Reza sadar keadaan kamarnya yang sudah gelap. Samar-samar terlihat meja dengan laptop yang masih menyala, lagu dari the corrs mengalun dengan lembut. Kamar kost ukuran 3x4 dengan sebuah lemari coklat kecil, satu kursi plastik berwarna merah, sebuah meja gambar. Selain itu juga penuh sesak dengan barang-barang lain yang belum dibereskan.
Angin berhembus pelan dari jendela kamar kost nya yang sengaja dia biarkan terbuka karena malam yang sangat panas di Yogyakarta. Korden biru muda melambai-lambai dengan lambat tertiup angin malam. Sementara ia melihat jam tangannya sudah pukul 23.59. 1 menit lagi menjelang tahun baru 2012. Suasana ramai terdengar dari luar kos. Suara terompet, petasan yang bersaut-sautan dan teriakan-teriakan penuh makian dari teman-teman satu kosnya.

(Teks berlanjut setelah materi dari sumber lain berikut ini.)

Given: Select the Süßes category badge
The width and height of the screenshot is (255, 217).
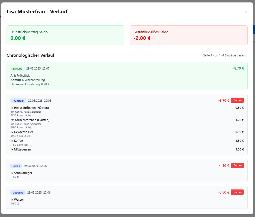Looking at the screenshot, I should 16,166.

’Mimpi?’ kata Reza pelan. Mengerang pelan lalu berlahan ia berdiri, lalu melepas bajunya yang basah kuyub. Badan yang cukup terawat dengan bentuk sixpack yang terpahat rapi di perut Reza terpantul di cermin. Kulit sawo matangnya terlihat makin gelap ditengah kamar kost yang hanya diterangi oleh lampu laptop.
Secara refleks Reza mengamati sesuatu yang lain di lengan kirinya yang terpantul di permukaan cermin. Sesuatu yang mengganjal dan tidak lazim. Dengan bergegas ia menyalakan lampu kamar kosnya. Sebuah simbol berwarna merah terang membekas di lengan kirinya. Seperti luka bakar tetapi sama sekali tidak sakit.
Shock, dan perasaan bercampur aduk memenuhi segenap pikirannya. ‘Apa yang terjadi?’ Reza masih menatap bayangannya di cermin yang sedang memegang lengan kirinya dengan posisi terbalik. ‘Tidak mungkin! Mimpi itu tidak mungkin nyata’
Seperti hantaman telak di jiwa Reza, meruntuhkannya hingga berkeping-keping saat ia melihat sehelai bulu berwarna hitam pekat berada disebelah tempat tidurnya.
Akhir dunia, hari penghakiman, Apocalyps. Apakah yang kulihat dimimpi akan menjadi kenyataan? Setengah tidak percaya. Reza berusaha menolak informasi yang masuk kedalam otaknya.
Secara tidak sadar Reza menatap keluar jendelanya. Sementara waktu menunjukkan pukul 12 malam tepat. Diiringi hitungan mundur tradisi saat tahun baru. Sebuah awan gelap pekat dengan kilatan-kilatan kecil menggantung di langit malam. Sebuah awal yang butuk untuk tahun baru.